Pembahasan soal schadenfreude sendiri makin diperkuat oleh studi yang dihelat profesor psikologi dari University of Haifa yakni Simone G. Shamay-Tsoory. Dalam studinya, anak umur dua tahun pun terdeteksi mengalami schadenfreude ketika sesuatu yang tidak adil menimpanya. Meski dipercaya bahwa emosi anak belum berkembang sempurna hingga umur tujuh tahun, namun terbukti kalau anak umur dua tahun pun akan tertawa di atas penderitaan orang lain.
Cenderung Psikopat?
Namun dalam studi lainnya, perasaan schadenfreude dianggap dekat dengan kecenderungan sifat psikopat. Studi yang dihelat ilmuwan dari Emory University ini melihat kesamaan karakteristik schadenfreude dan psikopat.

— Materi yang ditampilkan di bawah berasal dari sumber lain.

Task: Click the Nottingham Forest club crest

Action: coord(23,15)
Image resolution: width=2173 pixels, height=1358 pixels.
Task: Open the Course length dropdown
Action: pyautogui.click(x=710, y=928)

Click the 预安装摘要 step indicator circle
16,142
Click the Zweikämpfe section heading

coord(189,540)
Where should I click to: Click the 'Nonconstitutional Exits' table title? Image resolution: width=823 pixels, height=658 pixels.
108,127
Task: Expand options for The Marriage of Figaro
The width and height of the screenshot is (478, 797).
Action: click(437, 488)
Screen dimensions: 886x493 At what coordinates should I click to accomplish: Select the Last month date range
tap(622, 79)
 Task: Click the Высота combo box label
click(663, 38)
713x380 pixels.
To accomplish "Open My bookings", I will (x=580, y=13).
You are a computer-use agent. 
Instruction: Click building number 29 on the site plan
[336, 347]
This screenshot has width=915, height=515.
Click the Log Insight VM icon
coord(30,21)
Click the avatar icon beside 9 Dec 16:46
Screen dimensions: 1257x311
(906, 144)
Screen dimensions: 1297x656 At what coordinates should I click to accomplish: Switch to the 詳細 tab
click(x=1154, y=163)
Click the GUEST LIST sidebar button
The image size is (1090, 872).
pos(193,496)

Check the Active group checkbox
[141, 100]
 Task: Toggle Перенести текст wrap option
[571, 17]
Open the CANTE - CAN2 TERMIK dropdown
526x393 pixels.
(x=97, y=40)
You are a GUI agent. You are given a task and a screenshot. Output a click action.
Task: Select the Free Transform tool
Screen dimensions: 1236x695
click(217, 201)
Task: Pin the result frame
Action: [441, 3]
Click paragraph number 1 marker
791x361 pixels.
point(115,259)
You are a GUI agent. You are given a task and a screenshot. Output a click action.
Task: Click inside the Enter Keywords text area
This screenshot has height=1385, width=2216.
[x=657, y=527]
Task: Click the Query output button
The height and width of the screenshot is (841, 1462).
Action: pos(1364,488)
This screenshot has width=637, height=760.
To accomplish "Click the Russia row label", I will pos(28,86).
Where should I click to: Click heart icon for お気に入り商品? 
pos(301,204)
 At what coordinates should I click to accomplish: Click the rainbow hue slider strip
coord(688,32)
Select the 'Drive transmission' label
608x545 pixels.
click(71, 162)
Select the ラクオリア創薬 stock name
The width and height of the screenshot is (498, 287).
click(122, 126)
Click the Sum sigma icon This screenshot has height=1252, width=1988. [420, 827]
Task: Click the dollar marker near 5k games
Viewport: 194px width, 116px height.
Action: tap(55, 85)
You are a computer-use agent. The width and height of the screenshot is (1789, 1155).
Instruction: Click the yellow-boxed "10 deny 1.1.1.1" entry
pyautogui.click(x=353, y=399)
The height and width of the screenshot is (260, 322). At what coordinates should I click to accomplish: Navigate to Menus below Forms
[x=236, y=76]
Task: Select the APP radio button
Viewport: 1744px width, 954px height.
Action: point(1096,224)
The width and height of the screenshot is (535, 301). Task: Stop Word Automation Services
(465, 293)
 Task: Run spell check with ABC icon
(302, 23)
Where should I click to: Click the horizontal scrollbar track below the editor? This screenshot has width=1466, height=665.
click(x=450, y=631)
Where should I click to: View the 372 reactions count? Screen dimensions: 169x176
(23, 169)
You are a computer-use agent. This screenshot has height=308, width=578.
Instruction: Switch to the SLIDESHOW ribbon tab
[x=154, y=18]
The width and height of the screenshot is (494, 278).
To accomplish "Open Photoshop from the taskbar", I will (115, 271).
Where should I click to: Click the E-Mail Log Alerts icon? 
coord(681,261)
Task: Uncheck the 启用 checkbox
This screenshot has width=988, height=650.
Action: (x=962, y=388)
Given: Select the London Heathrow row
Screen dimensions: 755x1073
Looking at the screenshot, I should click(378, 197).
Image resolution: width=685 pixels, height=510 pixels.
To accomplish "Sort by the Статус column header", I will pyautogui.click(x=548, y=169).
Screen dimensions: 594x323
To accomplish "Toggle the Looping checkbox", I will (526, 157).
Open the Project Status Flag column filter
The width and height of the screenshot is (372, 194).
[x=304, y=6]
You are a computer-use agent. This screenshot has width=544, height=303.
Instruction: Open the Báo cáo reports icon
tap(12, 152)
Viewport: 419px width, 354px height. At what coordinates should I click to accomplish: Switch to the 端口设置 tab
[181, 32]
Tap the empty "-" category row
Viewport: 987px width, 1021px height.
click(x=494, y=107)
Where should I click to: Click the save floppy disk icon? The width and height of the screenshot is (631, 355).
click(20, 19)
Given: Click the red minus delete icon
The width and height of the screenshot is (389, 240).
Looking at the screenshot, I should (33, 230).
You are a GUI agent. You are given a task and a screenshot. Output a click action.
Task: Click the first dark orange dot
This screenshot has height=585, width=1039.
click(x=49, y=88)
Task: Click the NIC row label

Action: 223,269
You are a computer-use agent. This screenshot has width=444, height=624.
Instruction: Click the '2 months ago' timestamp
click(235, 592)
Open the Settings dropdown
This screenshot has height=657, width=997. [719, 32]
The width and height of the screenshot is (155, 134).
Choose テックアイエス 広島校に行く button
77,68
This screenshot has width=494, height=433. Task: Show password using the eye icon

"Mereka yang merasa schadenfreude cenderung tidak memanusiakan korban, tidak memiliki motivasi untuk empati terhadap pemikiran korban, dan ini mirip dengan psikopat," tulis hasil studi yang dipublikasikan di Science Direct ini.
Meski demikian, pemikiran senang di atas penderitaan orang lain ini muncul tanpa dikontrol, tidak berbahaya jika tidak dikatakan atau dipos secara online dengan lantang, serta manusiawi. Tentu dalam kasus tertentu perasaan ini selalu muncul dan makin kuat dan hingga berbuntut aksi yang merugikan orang lain, barulah schadenfreude merupakan masalah besar.
Menurut Anda?
(mdk/idc)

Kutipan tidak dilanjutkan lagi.